TEXT BLOCK:
Segment Open

SB 290157 was evaluated for its ability to inhibit C3a-induced chemotaxis of HMC-1 cells, a human mast cell line that naturally expresses the C3aR and for which C3a is chemotactic (5, 6, 36). A concentration of 5 μM SB 290157 markedly inhibited C3a-mediated chemotaxis of HMC-1 cells (Fig. 2 C). SB 290157 had no effect on C5a-mediated chemotaxis of HMC-1 cells (data not shown).

The antagonists were tested for inhibition of C3a-induced internalization of the C3aR. A 3-min incubation of neutrophils with 10 nM C3a is sufficient to stimulate internalization of ∼90% of the C3aR. Both SKF 63649 and SB 290157 inhibited C3aR internalization induced by 10 nM C3a in a concentration-dependent manner (Fig. 3). In the presence of >1 μM concentrations of the antagonists the internalization of the C3aR induced by C3a was reduced by ∼50% (Fig. 3). SB 280936 had no effect on C3aR internalization in this assay (Fig. 3).

Segment Closed

RECORDS SUPPLIED:

Segment Open

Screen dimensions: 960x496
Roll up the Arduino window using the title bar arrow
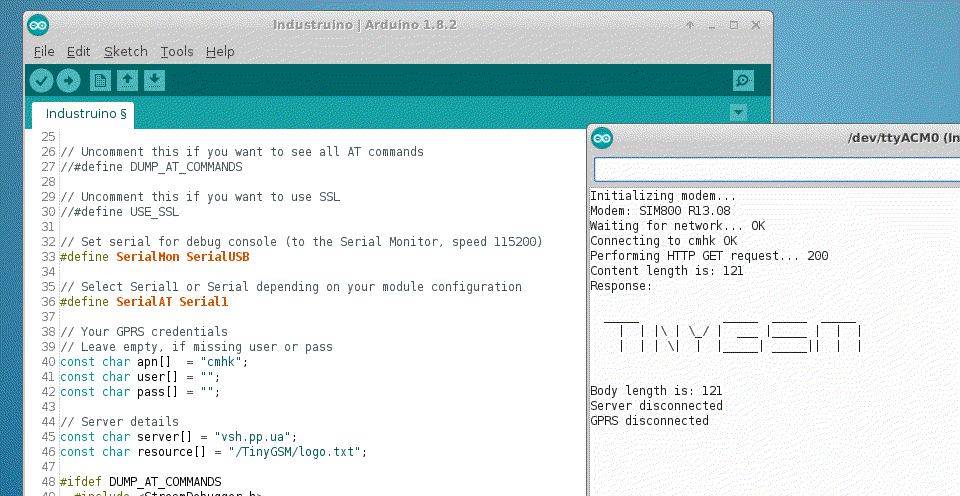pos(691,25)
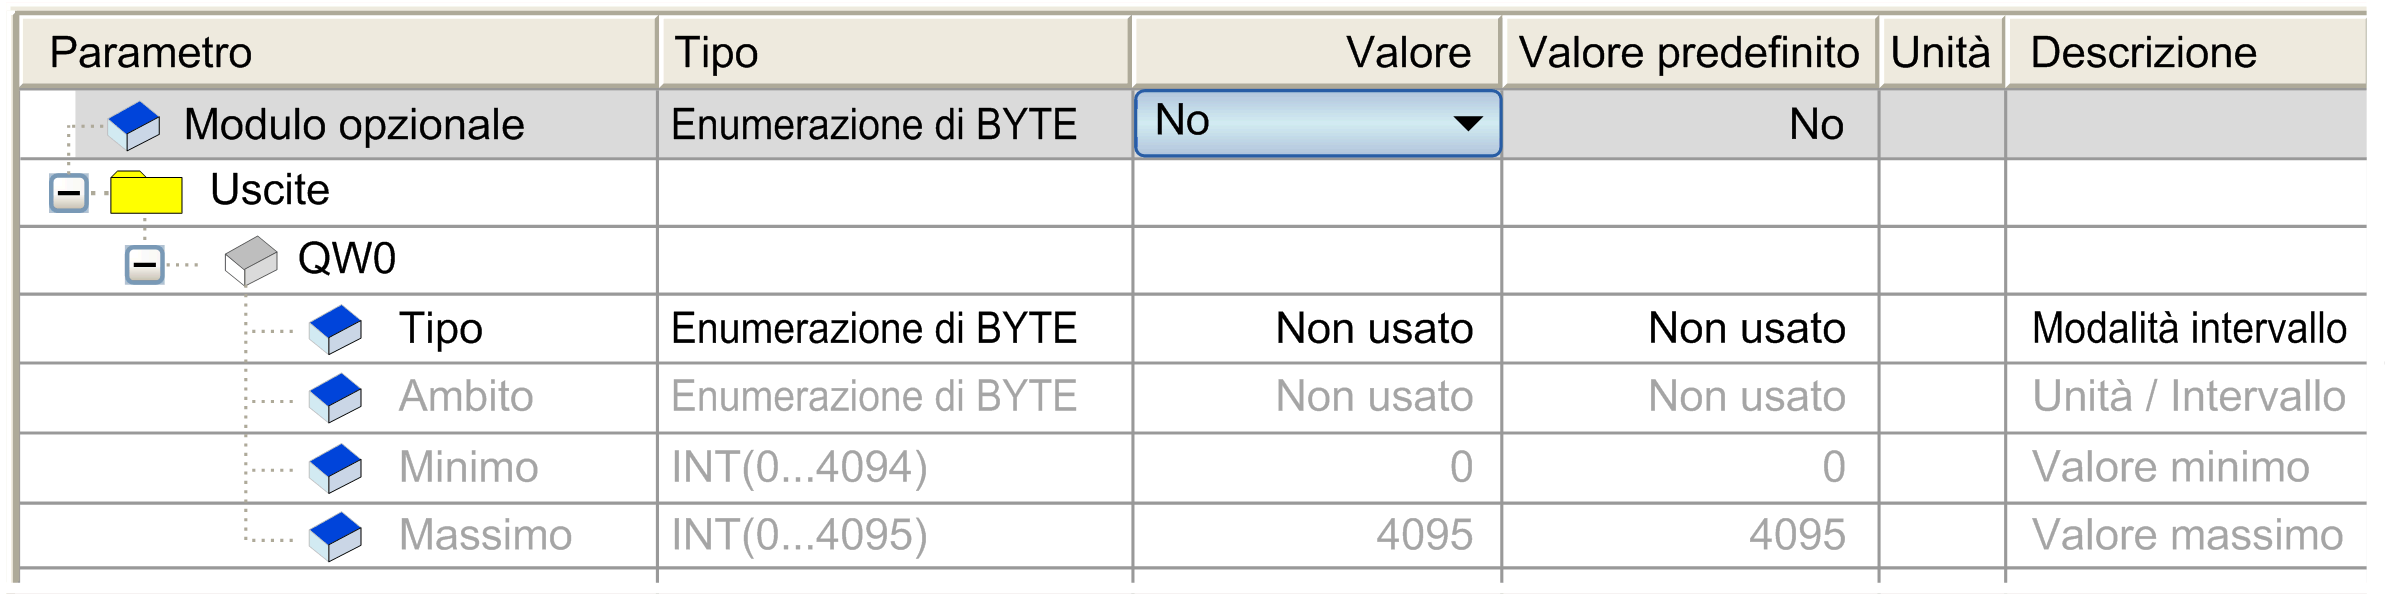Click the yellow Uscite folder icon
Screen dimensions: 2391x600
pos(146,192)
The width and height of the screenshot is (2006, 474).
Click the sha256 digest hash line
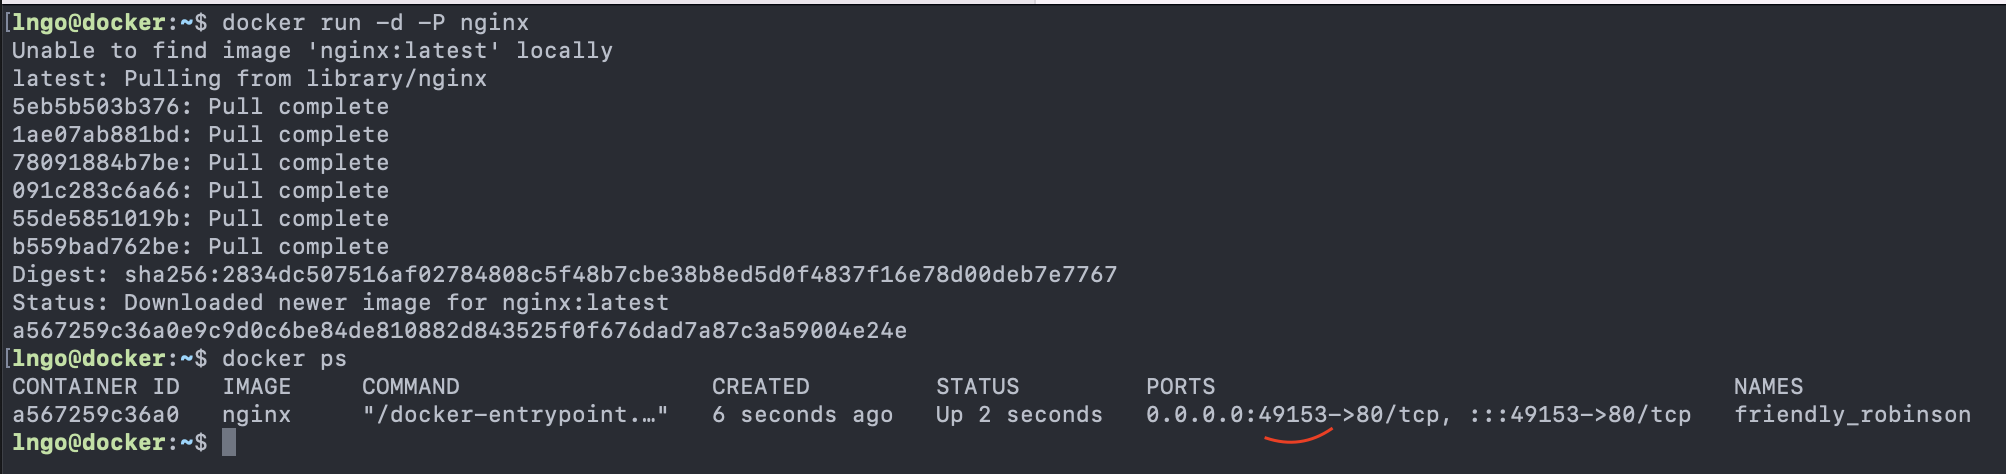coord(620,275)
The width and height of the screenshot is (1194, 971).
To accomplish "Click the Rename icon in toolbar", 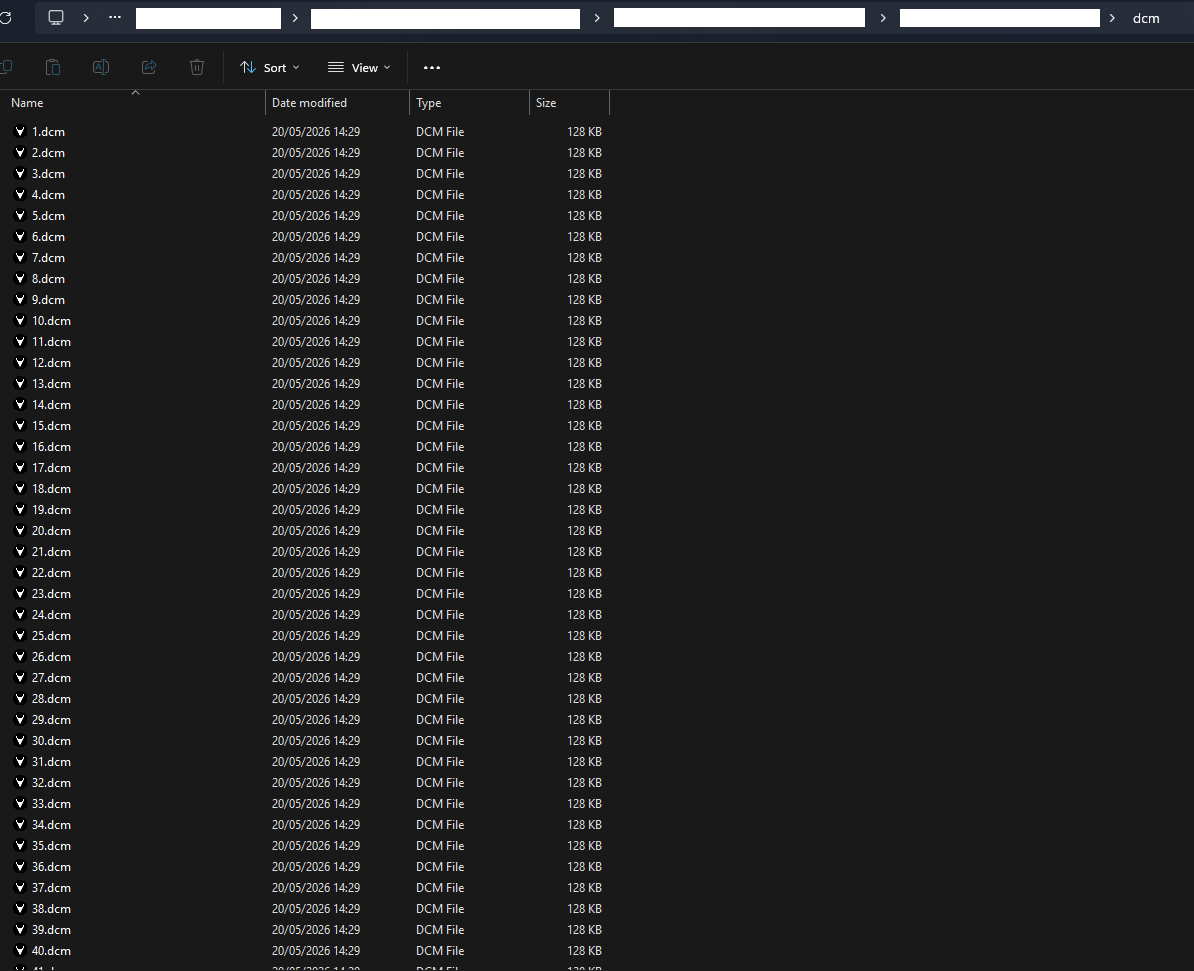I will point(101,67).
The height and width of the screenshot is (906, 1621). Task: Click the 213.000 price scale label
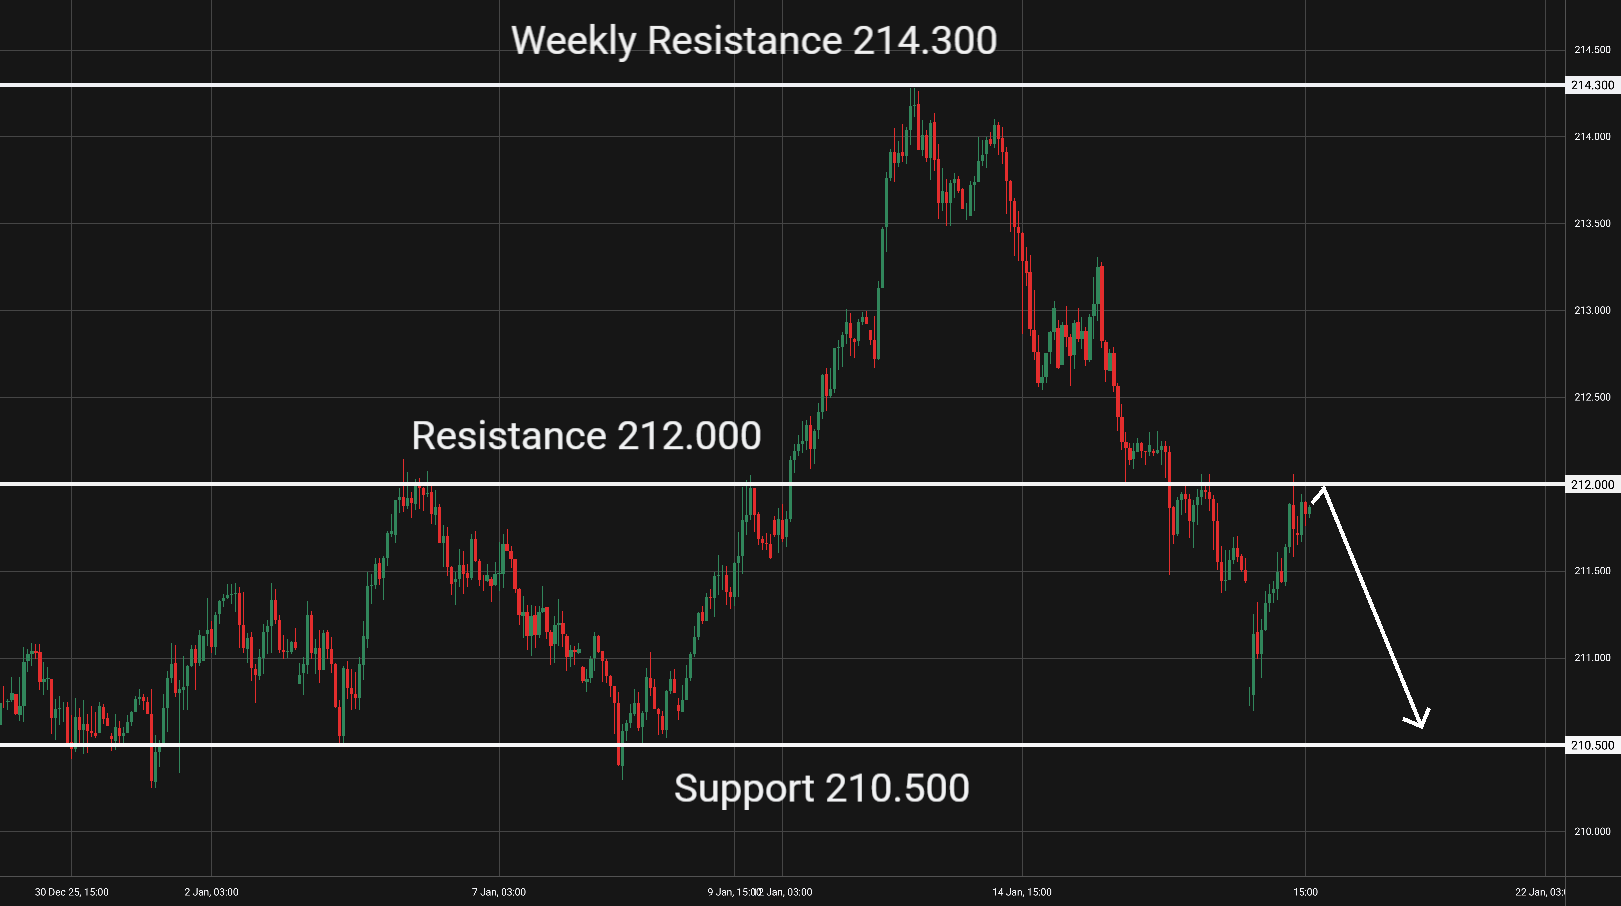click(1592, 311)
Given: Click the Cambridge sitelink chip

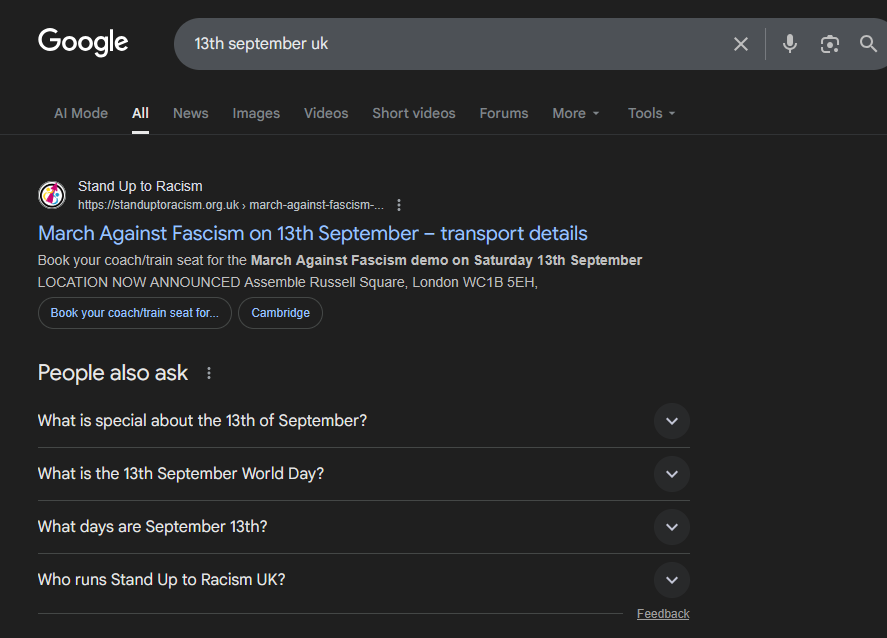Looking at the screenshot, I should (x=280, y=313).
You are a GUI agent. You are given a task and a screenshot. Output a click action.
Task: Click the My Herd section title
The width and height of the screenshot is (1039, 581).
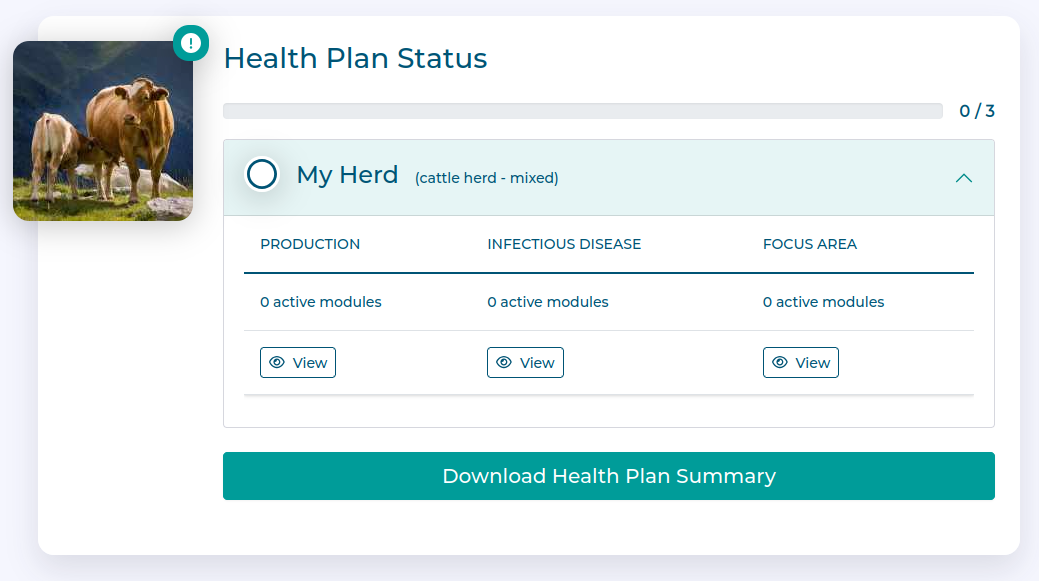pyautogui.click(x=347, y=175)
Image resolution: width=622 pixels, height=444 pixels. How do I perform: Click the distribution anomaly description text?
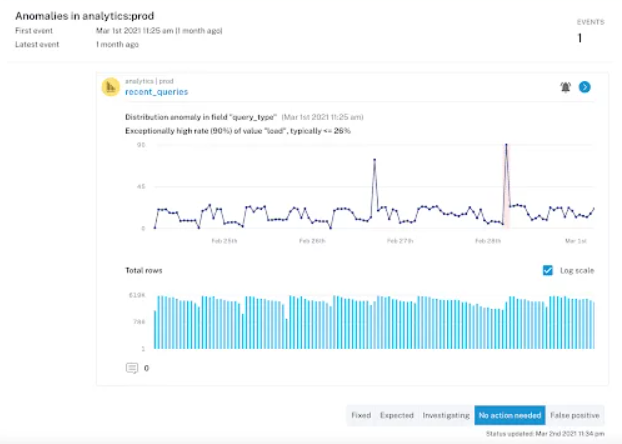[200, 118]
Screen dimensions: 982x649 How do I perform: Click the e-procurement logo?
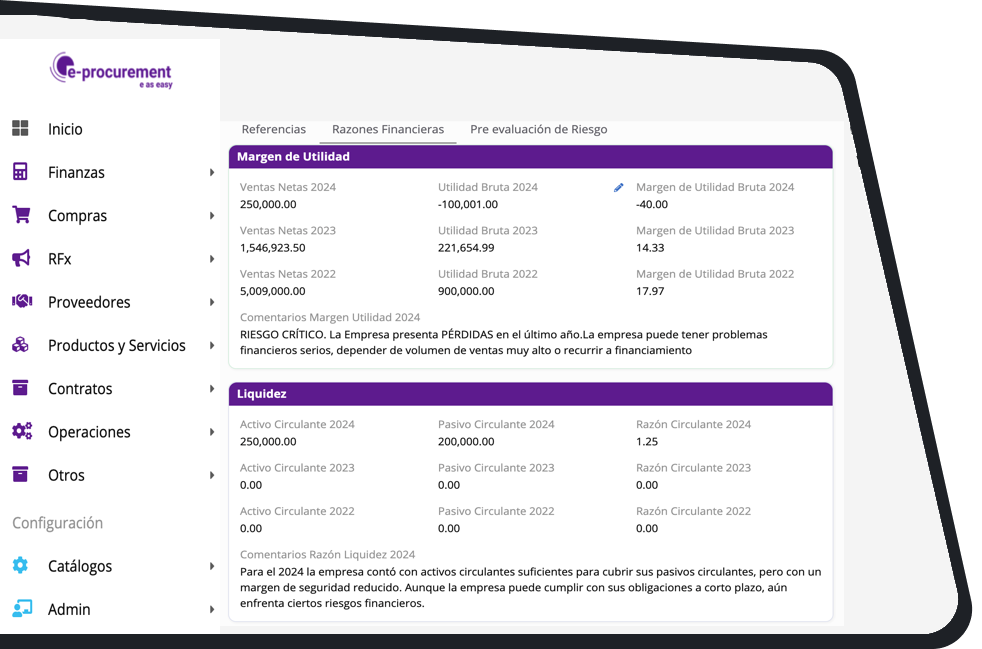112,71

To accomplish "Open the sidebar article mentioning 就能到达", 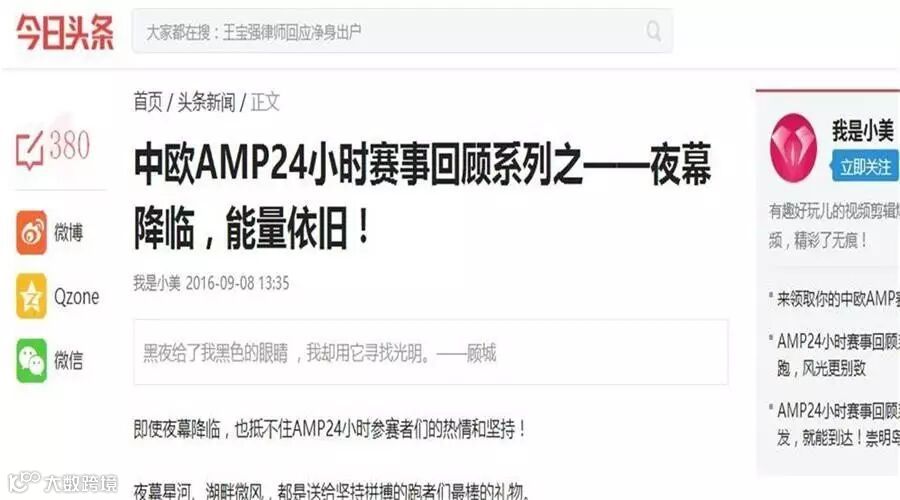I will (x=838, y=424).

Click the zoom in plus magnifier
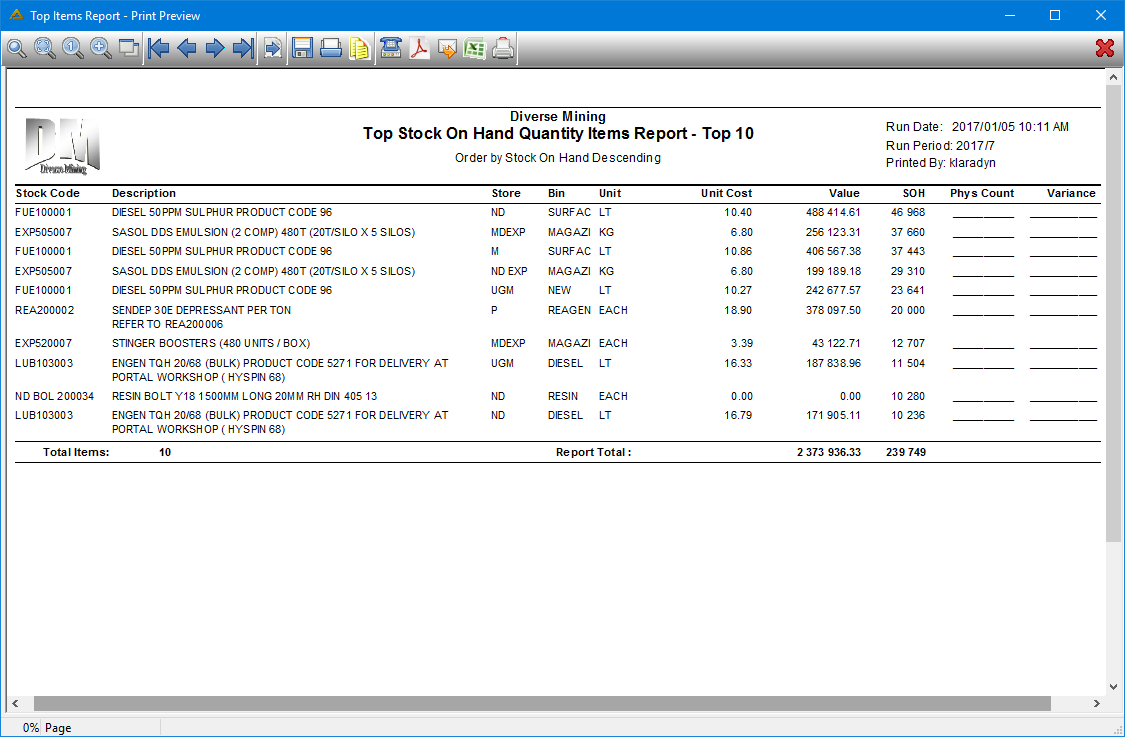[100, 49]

Segment Closed

WHAT TO DO:
Copy the passage on SB 290157 from "SB 290157 was" to "(data not shown).", switching "chemotaxis" to "migration" wherever it occurs.

PROBLEM SOLUTION:
SB 290157 was evaluated for its ability to inhibit C3a-induced migration of HMC-1 cells, a human mast cell line that naturally expresses the C3aR and for which C3a is chemotactic (5, 6, 36). A concentration of 5 μM SB 290157 markedly inhibited C3a-mediated migration of HMC-1 cells (Fig. 2 C). SB 290157 had no effect on C5a-mediated migration of HMC-1 cells (data not shown).